Implementation of a fully remote randomized clinical trial with cardiac monitoring

Commun Med (Lond). 2021 Dec 20:1:62. doi: 10.1038/s43856-021-00052-w. eCollection 2021.


Background: The coronavirus disease 2019 (COVID-19) pandemic has challenged researchers performing clinical trials to develop innovative approaches to mitigate infectious risk while maintaining rigorous safety monitoring.

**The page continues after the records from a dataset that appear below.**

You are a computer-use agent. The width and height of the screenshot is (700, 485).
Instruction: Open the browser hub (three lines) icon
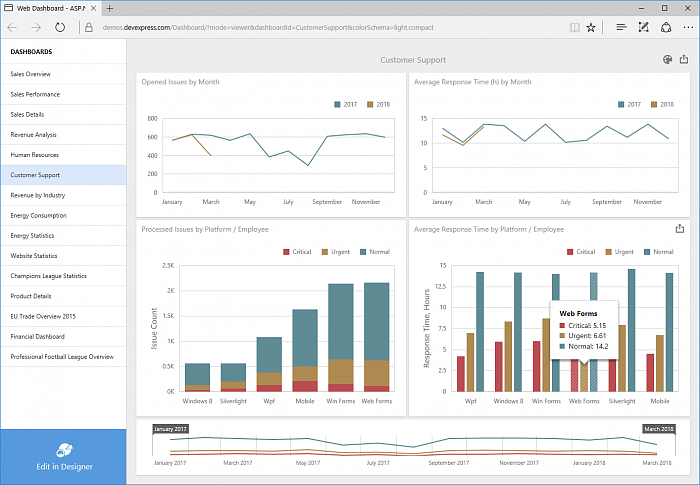click(x=621, y=28)
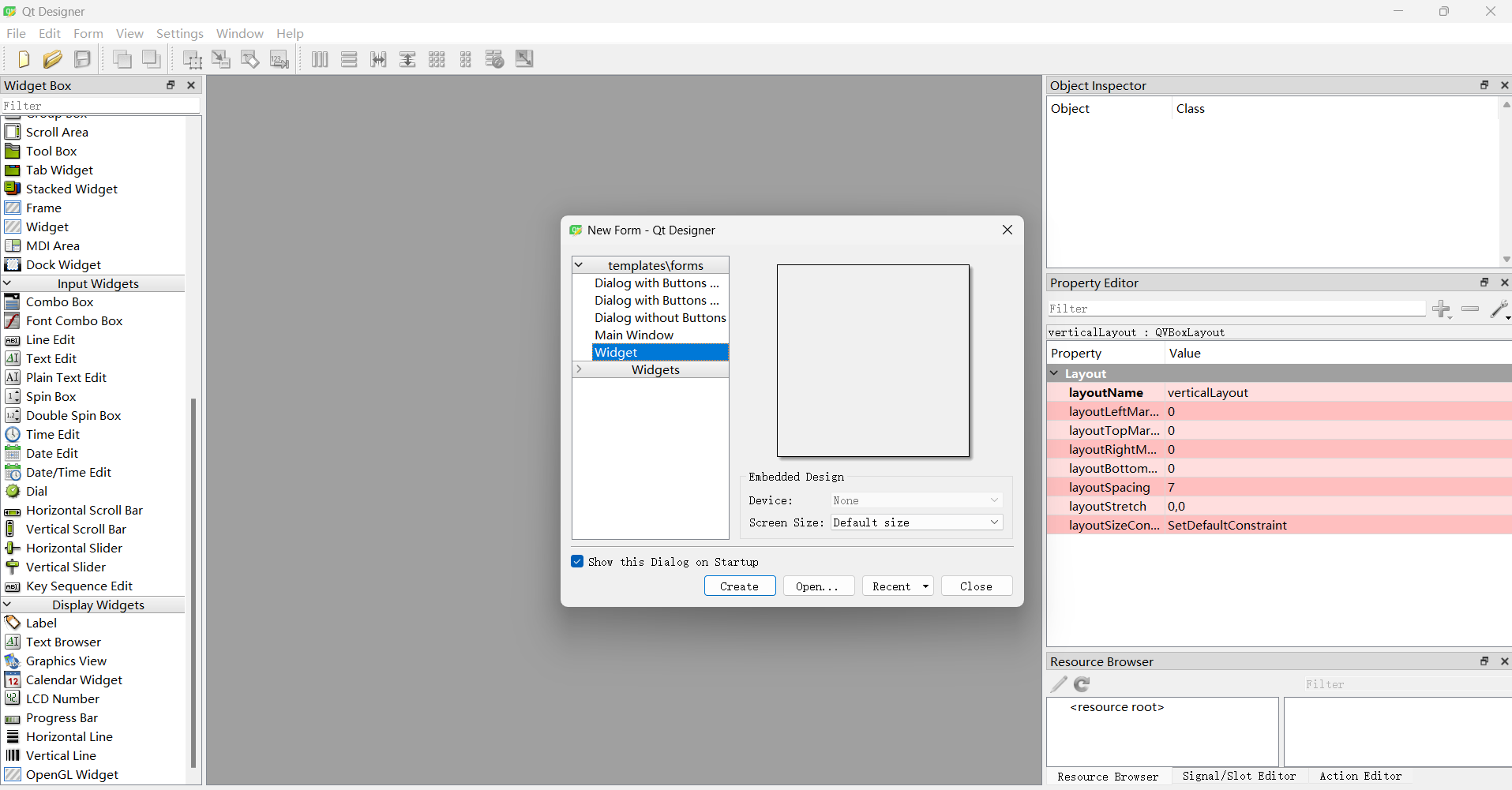The height and width of the screenshot is (790, 1512).
Task: Click the Create button
Action: point(739,586)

Methods: In this report we describe the implementation of a novel exclusively remote randomized clinical trial ( NCT04354428) of hydroxychloroquine and azithromycin for the treatment of the SARS-CoV-2-mediated COVID-19 disease which included cardiovascular safety monitoring. All study activities were conducted remotely. Self-collected vital signs (temperature, respiratory rate, heart rate, and oxygen saturation) and electrocardiographic (ECG) measurements were transmitted digitally to investigators while mid-nasal swabs for SARS-CoV-2 testing were shipped. ECG collection relied on a consumer device (KardiaMobile 6L, AliveCor Inc.) that recorded and transmitted six-lead ECGs via participants' internet-enabled devices to a central core laboratory, which measured and reported QTc intervals that were then used to monitor safety.

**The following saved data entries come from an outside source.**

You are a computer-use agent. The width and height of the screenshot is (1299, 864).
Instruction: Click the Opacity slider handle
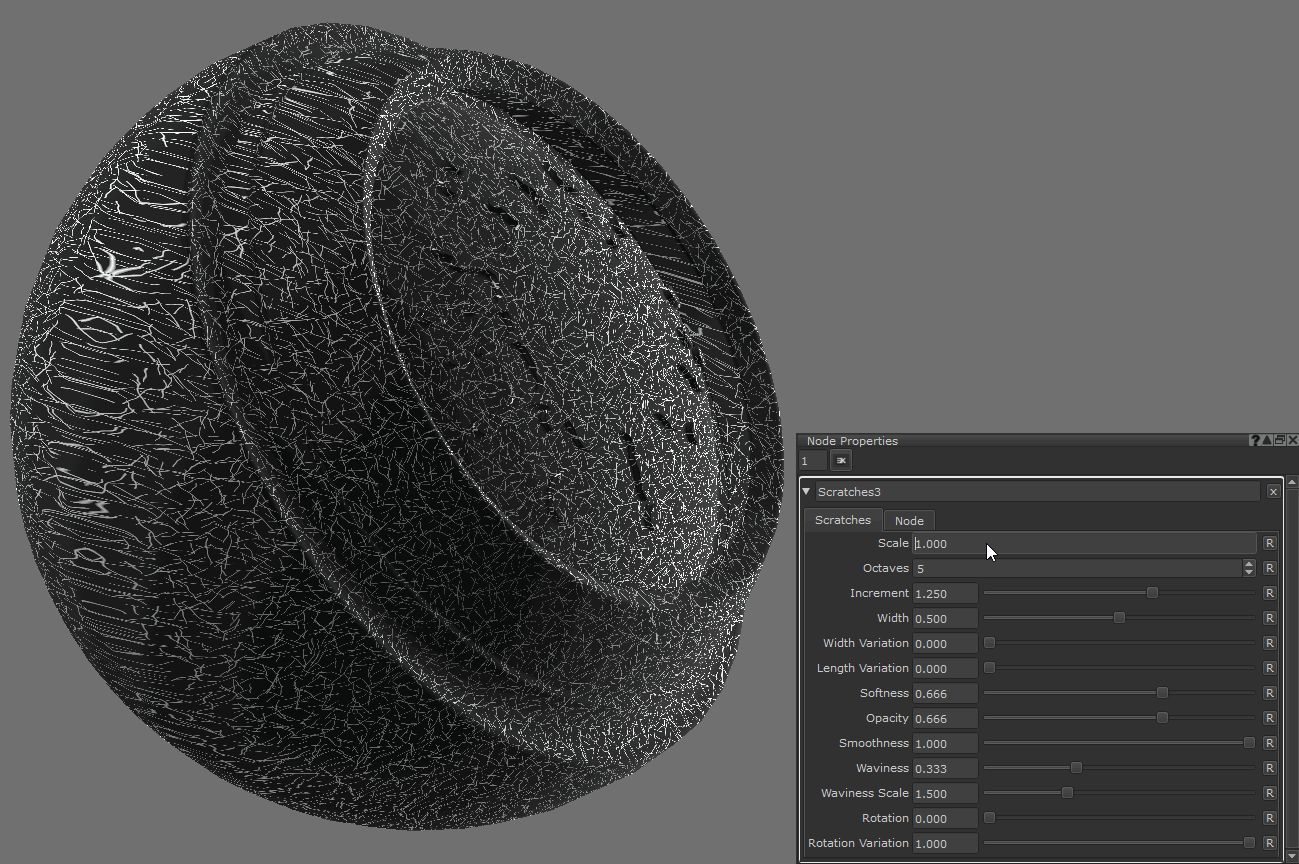[x=1161, y=718]
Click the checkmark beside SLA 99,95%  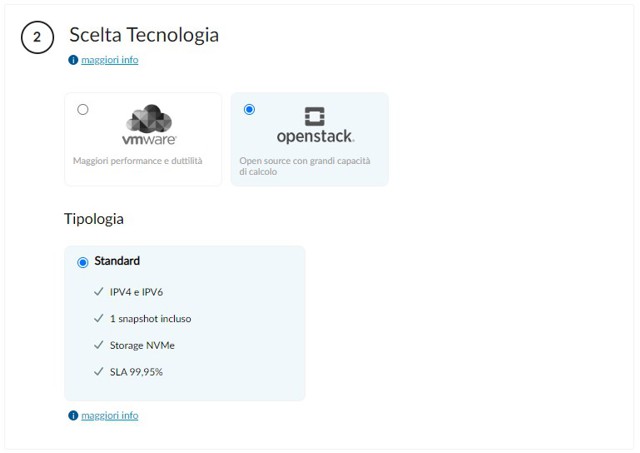(x=99, y=372)
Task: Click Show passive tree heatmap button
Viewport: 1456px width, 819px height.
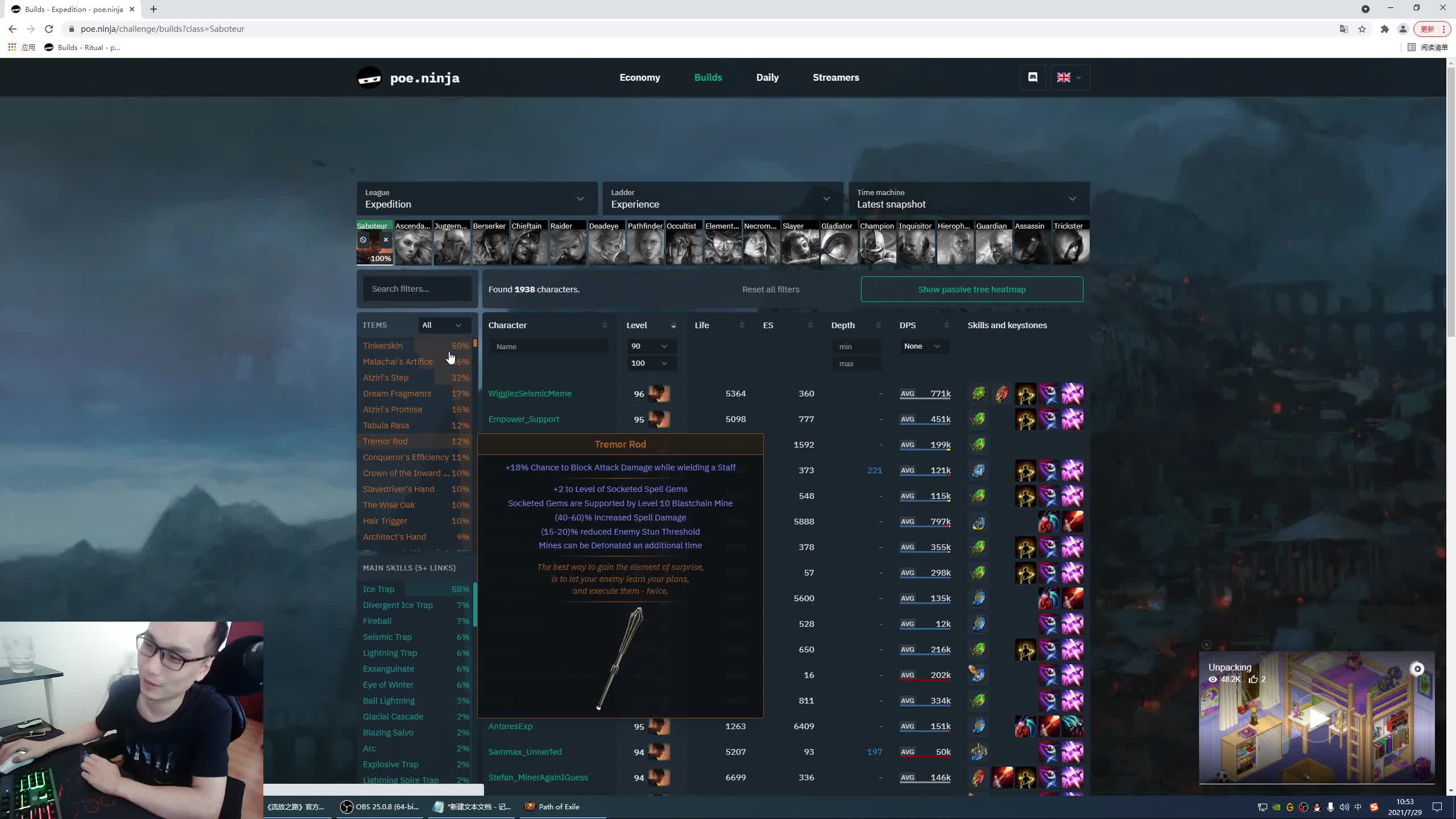Action: 972,288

Results: Two hundred and thirty-one participants uploaded 3245 ECGs. Mean daily adherence to the ECG protocol was 85.2% and was similar to the survey and mid-nasal swab elements of the study. Adherence rates did not differ by age or sex assigned at birth and were high across all reported race and ethnicities. QTc prolongation meeting criteria for an adverse event occurred in 28 (12.1%) participants, with 2 occurring in the placebo group, 19 in the hydroxychloroquine group, and 7 in the hydroxychloroquine + azithromycin group.

Conclusions: Our report demonstrates that digital health technologies can be leveraged to conduct rigorous, safe, and entirely remote clinical trials.

Keywords: Cardiology; Randomized controlled trials.